C'et écrit sur la porte : "fermeture définitive". En bas de la rue Joffre, une nouvelle lumière s'est éteinte, en silence, dans une indifférence égale aux autres fermetures, comme si ce fait-là, la fermeture d'un commerce, ne devait susciter aucun froissement, aucun regard, aucun geste envers une vitrine désertée. Un de plus. La rue Joffre continue à s'enfoncer dans les affres d'un naufrage qui dure.
Des rides de solutions sont en train d'être mises en place mais cela ne suffit pas. Cela ne suffira pas. Le magasin Saperlipopette, c'est de lui qu'il s'agit, affiche sa fermeture définitive sur sa porte vitrée. Plus haut, Au fil de la mode a annoncé son départ cet été. Une des deux agences de voyage devrait descendre place Foch pour être plus visible. Deux commerces ont ouvert, mais côté place du Marché au blé (Studio photo et magasin de pêche). La rue Joffre, elle, subit.
Rien. Jamais un mot en sa faveur. Les élus ignorent superbement cette rue. Les conseils municipaux, pourtant si prompts à s'émouvoir pour des causes nationales, ne voteront jamais une motion pour empêcher la mort de cette rue et des commerces qui restent. La politique vierzonnaise se tourne vers des sujets lucratifs électoralement, ce n'est pas pour s'embarrasser d'une rue qui, de toute façon, est vouée devenir une série de logements, rouverte à la voiture et rangée sur les étagères de la modernité consumériste.
A croire que les élus l'évitent. A croire qu'ils attendent un miracle divin, venu d'en haut, avec une enveloppe budgétaire parce que, forcément, l'état de la rue Joffre, ce n'est pas la faute de Vierzon, c'est évidemment la faute des autres, des consommateurs, des habitudes, d'Internet. Pourquoi payer pour les autres ? C'est vrai. Les médecins en s'installent plus à Vierzon.
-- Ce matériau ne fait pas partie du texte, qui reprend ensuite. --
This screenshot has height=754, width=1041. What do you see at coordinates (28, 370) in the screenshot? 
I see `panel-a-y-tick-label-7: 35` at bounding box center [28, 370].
Mais on finance un centre médical qui ne recrute que des praticiens... locaux ! Sauf que ça, c'est bon pour l'électorat qui sera toujours reconnaissant à la majorité de leur avoir dégoté un toubib qui prend le tiers payant !
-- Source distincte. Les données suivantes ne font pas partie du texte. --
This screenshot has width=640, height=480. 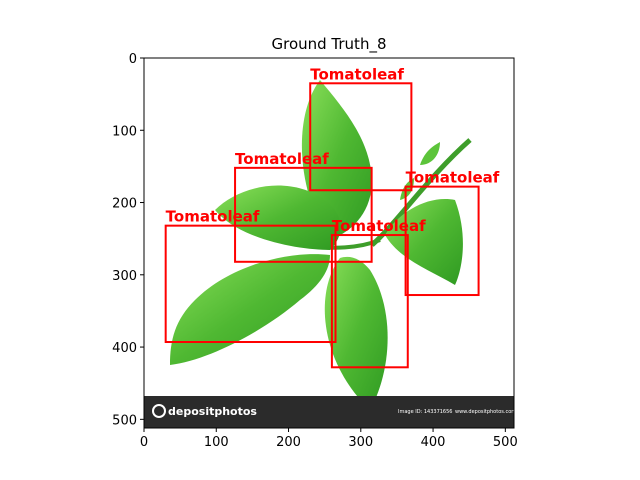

Alors la rue Joffre, franchement, qu'est-ce qu'on s'en fout. Si on pouvait, on la rayerait de la carte. Hop, disparue la rue Joffre. Un commerce s'est éteint. Un de plus. Et le silence qui plane devient gênant. Il y a des silences qui rendent hommage, d'autres qui sont coupables. Bah, un commerce de plus en moins, quelle importance. Il vaut mieux installer des usines et des commerces en périphérie. Avec l'argent du contribuable. C'est toujours mieux. Et là, rien n'est fait en silence. On sort la grosse caisse. Dans deux ans, il faudra que les efforts visibles soient récompensés dans les urnes.
Elodie avait misé beaucoup d'espoir sur son magasin Saperlipopette, il y a trois ans et demi, dans le bas de la rue Joffre. Les espoirs et l'optimisme ont cédé le pas à l'amertume et à la tristesse. "Tout doit disparaître", lit-on dans la vitrine du magasin de jouets. Tout et le magasin avec qui va fermer, dernier carat en avril. Un commerce qui ferme rue Joffre, c'est une catastrophe qui s'ajoute à la catastrophe de cette rue. Le plan de rénovation urbaine ne viendra y construire que cinq logements sociaux pour un peu moins de 700.000 euros. Rien d'autres... pour l'instant. Elodie ne peut que constater une absence de clientèle, une absence qui s'est accrue depuis le mois de septembre. Dans la rue Joffre mais aussi, dans l'ensemble de la ville. Du coup, l'aventure, à moins d'un miracle, va s'arrêter. Le magasin va disparaître. Un de plus.